«- É preciso fazer uma Encomendação das Almas. (...)
- Eu acho, Zé da Pinta, que tu te preocupas com as outras pessoas. Não há ninguém como tu.
Possivelmente, Zé da Pinta não o ouviu. Pelo menos, não parece tê-lo ouvido.
- Eu ainda não sei fazer isso sozinho. Podia acontecer qualquer coisa má, como aconteceu com o senhor António Maravilhas. D. Gonçalo, venha comigo fazer a Encomendação das Almas.
Não existe uma razão lógica e transparente que possa explicar a aceitação que Gonçalo Nuno deu ao pedido de Zé da Pinta. Isto deve ser entendido no sentido mais concreto e restrito da expressão: não há, não havia uma razão. (...)
Ao mesmo tempo que urinava nas calças sem se preocupar com as fraldas da incontinência, urinava também, com regalo acrescido, na Aldeia Global. (...)
Na última noite de Janeiro, uma noite em que havia bruma cerrada, a que o luar emprestava uma luminosidade branca, Gonçalo Nuno e Zé da Pinta, cinco minutos antes de soarem as doze badaladas na torre da igreja de Poiais da Santa Cruz, entraram no cemitério da aldeia, cujo portão não oferecia sérias resistências às mãos hábeis do rapaz.
Caminharam até ao centro do cemitério e aí se detiveram, envolvidos em rolos de bruma luminosa. Então, Gonçalo Nuno levantou a mão direita segurando a campainha que trouxera e disse três vezes em voz alta, enquanto badalava:
- Almas, acompanhai-me. (...)
Atrás deste, em procissão, vinham as almas dos defuntos. (...)
A procissão em que só dois participantes eram visíveis percorreu as ruas da aldeia com esses dois vivos a recitar alternadamente um Pai-Nosso e uma Avé-Maria.
Se fosse antigamente, abrir-se-iam as portas das casas e os habitantes juntar-se-iam ao cortejo, rezando, a encomendar as almas dos defuntos. Porém, como isto se passou numa época esclarecida, ninguém o fez porque havia impedimentos de peso. Na cidade abrira um novo shopping e os visitantes, nessa primeira noite, habilitavam-se a um grandioso sorteio cheio de valiosos prémios; uma estação de TV transmitia um desafio de futebol na Austrália, absolutamente crucial para o Campeonato mundial de sub-vinte; outra estação apresentava um programa em que os intervenientes contavam as suas desgraças em directo; outra, ainda, passava um softcore definitivo e a não perder.

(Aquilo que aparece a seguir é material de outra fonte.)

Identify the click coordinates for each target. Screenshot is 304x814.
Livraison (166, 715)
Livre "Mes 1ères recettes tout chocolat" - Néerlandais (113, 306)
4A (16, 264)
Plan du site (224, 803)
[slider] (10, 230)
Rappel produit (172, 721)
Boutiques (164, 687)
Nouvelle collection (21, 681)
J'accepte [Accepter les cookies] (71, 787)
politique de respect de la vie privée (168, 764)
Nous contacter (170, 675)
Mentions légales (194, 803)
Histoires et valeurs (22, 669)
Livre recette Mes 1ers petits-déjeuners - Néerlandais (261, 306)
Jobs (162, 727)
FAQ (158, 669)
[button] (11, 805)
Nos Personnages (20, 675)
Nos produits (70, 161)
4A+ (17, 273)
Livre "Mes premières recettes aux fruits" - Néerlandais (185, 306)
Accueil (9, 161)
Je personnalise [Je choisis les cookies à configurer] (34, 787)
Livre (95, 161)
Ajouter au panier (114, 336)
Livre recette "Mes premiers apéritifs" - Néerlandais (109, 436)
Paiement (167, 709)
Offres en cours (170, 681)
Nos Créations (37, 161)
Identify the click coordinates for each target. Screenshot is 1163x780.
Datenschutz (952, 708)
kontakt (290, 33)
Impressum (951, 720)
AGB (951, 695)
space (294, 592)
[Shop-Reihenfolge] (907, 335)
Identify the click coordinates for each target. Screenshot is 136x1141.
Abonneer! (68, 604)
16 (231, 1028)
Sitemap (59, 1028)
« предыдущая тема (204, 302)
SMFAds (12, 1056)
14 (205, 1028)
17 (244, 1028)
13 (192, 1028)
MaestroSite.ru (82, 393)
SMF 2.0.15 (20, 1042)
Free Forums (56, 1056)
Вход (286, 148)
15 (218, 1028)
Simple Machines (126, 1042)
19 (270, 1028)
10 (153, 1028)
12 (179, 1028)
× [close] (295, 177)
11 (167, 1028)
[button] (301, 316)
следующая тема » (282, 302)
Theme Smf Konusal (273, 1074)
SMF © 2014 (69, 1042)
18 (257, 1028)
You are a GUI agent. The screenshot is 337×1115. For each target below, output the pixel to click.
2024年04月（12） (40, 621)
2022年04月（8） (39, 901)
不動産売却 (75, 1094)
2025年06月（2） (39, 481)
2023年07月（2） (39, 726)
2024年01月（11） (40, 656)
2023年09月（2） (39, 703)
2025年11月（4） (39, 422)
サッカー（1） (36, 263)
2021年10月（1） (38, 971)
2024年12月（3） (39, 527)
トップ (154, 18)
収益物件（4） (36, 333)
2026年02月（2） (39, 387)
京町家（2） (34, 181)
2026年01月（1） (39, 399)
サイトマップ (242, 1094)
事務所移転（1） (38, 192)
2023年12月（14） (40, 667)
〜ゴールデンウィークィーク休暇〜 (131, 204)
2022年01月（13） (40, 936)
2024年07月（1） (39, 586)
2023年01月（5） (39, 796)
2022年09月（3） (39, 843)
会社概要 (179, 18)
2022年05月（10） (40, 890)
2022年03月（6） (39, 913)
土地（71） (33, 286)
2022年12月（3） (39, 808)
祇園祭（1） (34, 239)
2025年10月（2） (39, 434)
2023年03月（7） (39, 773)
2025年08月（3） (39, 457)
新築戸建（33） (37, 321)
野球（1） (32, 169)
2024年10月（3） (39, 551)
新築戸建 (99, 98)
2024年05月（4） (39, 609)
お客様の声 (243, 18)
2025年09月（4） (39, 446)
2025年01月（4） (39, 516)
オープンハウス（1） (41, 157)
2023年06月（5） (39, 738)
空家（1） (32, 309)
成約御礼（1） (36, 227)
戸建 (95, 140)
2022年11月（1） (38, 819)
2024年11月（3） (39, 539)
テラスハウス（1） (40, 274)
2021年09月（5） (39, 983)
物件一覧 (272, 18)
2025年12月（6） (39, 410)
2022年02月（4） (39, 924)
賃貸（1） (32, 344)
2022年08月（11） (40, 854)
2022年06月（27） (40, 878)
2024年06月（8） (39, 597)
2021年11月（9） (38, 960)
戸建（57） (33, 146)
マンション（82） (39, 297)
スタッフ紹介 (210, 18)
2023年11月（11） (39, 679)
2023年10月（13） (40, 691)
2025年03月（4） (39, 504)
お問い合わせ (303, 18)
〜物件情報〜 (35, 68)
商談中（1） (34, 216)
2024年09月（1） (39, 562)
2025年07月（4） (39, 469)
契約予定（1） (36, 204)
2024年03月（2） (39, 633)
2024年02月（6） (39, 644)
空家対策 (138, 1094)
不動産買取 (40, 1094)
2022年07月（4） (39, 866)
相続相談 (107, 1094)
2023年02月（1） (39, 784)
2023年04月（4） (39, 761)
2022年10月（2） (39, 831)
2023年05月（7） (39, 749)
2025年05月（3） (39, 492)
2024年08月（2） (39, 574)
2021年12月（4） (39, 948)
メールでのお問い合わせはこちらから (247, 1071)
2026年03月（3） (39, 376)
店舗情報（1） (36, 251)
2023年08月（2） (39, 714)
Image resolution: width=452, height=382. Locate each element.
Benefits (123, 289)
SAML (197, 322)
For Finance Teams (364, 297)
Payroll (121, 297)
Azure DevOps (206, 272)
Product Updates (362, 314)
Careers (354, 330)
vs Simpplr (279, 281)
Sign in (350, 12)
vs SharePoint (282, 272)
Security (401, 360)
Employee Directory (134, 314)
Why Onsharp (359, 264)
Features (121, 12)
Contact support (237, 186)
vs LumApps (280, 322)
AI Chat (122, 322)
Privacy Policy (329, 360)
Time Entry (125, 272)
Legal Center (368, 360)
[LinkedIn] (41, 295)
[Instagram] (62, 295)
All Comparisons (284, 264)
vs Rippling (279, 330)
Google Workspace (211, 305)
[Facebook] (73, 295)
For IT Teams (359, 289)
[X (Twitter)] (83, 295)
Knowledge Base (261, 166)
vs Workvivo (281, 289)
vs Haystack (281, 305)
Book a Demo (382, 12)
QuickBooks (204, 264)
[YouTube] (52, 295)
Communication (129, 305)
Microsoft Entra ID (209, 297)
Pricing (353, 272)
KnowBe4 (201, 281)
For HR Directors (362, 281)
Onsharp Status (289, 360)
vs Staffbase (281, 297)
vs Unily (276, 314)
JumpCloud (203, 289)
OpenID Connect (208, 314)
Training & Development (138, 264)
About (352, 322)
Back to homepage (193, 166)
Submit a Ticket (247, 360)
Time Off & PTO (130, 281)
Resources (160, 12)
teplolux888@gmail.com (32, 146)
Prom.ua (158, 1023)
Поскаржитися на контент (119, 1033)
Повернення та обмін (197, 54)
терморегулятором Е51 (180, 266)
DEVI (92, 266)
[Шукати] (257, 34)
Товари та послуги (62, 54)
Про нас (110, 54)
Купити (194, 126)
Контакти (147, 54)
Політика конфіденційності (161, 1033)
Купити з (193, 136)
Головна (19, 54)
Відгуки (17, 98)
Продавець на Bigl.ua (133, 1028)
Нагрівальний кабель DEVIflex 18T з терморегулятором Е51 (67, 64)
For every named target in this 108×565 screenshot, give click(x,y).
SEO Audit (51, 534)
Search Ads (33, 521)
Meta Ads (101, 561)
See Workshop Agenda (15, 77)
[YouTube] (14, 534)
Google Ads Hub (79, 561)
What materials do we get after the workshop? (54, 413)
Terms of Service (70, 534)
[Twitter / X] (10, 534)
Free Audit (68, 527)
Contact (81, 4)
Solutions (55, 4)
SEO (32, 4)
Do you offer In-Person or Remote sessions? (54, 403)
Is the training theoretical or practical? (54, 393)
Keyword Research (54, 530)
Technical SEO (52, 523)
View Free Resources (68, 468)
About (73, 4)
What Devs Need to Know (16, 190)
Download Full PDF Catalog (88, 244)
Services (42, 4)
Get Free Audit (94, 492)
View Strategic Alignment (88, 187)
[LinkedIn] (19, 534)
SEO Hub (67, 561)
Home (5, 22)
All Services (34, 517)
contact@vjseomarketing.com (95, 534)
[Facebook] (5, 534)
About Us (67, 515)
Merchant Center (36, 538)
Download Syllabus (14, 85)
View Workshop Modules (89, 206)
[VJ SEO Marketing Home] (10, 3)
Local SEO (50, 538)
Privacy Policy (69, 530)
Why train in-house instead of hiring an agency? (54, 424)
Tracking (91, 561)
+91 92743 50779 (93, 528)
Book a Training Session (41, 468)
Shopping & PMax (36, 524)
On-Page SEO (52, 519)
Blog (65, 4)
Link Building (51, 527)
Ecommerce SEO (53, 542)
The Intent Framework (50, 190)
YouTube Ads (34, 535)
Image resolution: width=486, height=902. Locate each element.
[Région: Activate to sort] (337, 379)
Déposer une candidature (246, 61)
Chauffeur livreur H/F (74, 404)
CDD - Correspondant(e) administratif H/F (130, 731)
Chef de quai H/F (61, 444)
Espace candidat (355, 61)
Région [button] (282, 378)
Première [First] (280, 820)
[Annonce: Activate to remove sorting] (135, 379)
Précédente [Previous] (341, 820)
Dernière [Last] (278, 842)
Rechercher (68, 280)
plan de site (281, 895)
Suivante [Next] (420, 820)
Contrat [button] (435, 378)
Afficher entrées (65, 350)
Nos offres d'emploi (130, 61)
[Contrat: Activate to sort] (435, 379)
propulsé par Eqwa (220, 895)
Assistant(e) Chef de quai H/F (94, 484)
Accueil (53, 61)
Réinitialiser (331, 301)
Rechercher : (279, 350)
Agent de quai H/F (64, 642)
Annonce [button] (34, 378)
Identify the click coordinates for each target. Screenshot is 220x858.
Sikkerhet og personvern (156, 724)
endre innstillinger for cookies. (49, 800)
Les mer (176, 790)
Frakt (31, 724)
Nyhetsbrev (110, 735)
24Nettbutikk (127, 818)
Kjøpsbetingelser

Por tudo isso, a procissão não teve mais que aqueles dois participantes vivos. (...)»
Excerto de A Encomendação das Almas de João Aguiar.
Capa da 8ª edição do livro A Encomendação das Almas, lançado pelas Edições ASA. |
A Encomendação das Almas é um livro fundamental para a compreensão do confronto entre dois mundos, completamente, antagónicos. Ao longo das suas páginas, penetrámos num mundo tradicional que definha às mãos de uma frívola modernidade, imposta pelos novos paradigmas da sociedade moderna.
Escrito pelo recentemente falecido João Aguiar, autor de inúmeros trabalhos, entre os quais A Voz dos Deuses, A Hora de Sertório, Inês de Portugal, Navegador Solitário ou O Jardim das Delícias, foi por intermédio do nosso estimado amigo Flávio Gonçalves que, há cerca de um ano atrás, tomámos conhecimento desta obra, crítica e caricatural da nossa época, sendo por isso bastante natural a identificação do leitor com determinados episódios, alegóricos a acontecimentos dispersos e por todos, infelizmente, vividos ou presenciados, um pouco por todo o nosso Portugal.
Fazendo uma apologia do desprendimento material numa época do consumismo e materialismo primário, A Encomendação das Almas convida-nos ainda a conhecer a história de uma amizade, aparentemente impossível mas verdadeira, entre dois estranhos, resultante da relação entre um discípulo improvável que faz despertar um mestre num homem em fim de vida.
Para todos os que ainda não leram, aqui fica desde já a nossa nota de recomendação para esta obra, sintetizadora de uma comovente revolta prática contra o mundo moderno.
O João Aguiar, embora não seja um escritor extraordinário daqueles que deixa um leitor desconcertado, tem obras muito interessantes e altamente recomendáveis. Para além dos casos que referiste, dos quais destaco «A Voz dos Deuses» e o «Inês de Portugal», recomendo ainda o «Uma Deusa na Bruma» e a série de aventuras «O Bando dos Quatro». Este último é uma série juvenil que acompanhei assiduamente desde o primeiro número, quando ainda era miúdo, sem fazer ideia que uma das personagens (o enciclopédico tio João) era na realidade uma projecção do próprio João Aguiar.